Direito Canónico
Cânone 1292
Dos contratos e especialmente da alienação
§ 1. Sem prejuízo do estabelecido no cân. 638, § 3, quando o valor dos bens, cuja alienação se propõe, estiver entre a quantia mínima e a máxima a estabelecer pela Conferência episcopal para a sua região, a autoridade competente, se se tratar de pessoas jurídicas não sujeitas ao Bispo diocesano, é determinada pelos próprios estatutos; de contrário, a autoridade competente é o Bispo diocesano com o consentimento do conselho para os assuntos económicos e o colégio dos consultores e ainda dos interessados.
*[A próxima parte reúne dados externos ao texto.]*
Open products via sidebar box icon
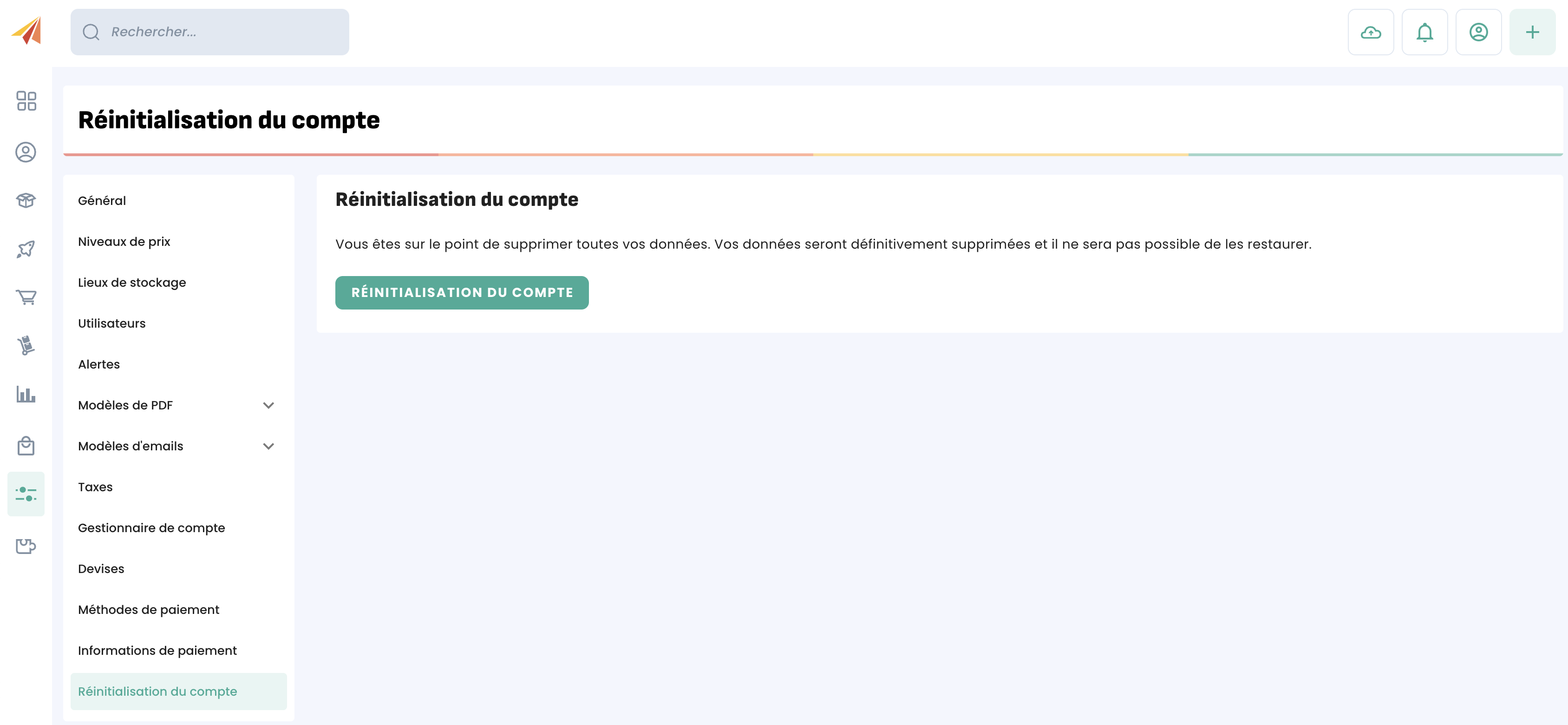Screen dimensions: 1568x725 click(26, 200)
O Bispo diocesano necessita do consentimento dos mesmos para alienar bens da diocese. § 2. Se se tratar de coisas cujo valor exceda a quantia máxima, ou de ex-votos oferecidos à Igreja, ou de coisas preciosas em razão da arte ou da história, para a validade da alienação requer-se ainda licença da Santa Sé. § 3. Se a coisa a alienar for divisível, ao pedir a licença para a alienação devem mencionar-se as parcelas antes alienadas; de contrário, a licença é inválida. § 4. Aqueles que devem dar parecer ou consentimento para a alienação de bens, não dêem tal parecer ou consentimento sem terem sido informados exactamente tanto acerca do estado económico da pessoa jurídica cujos bens se pretendem alienar, como acerca das alienações já feitas.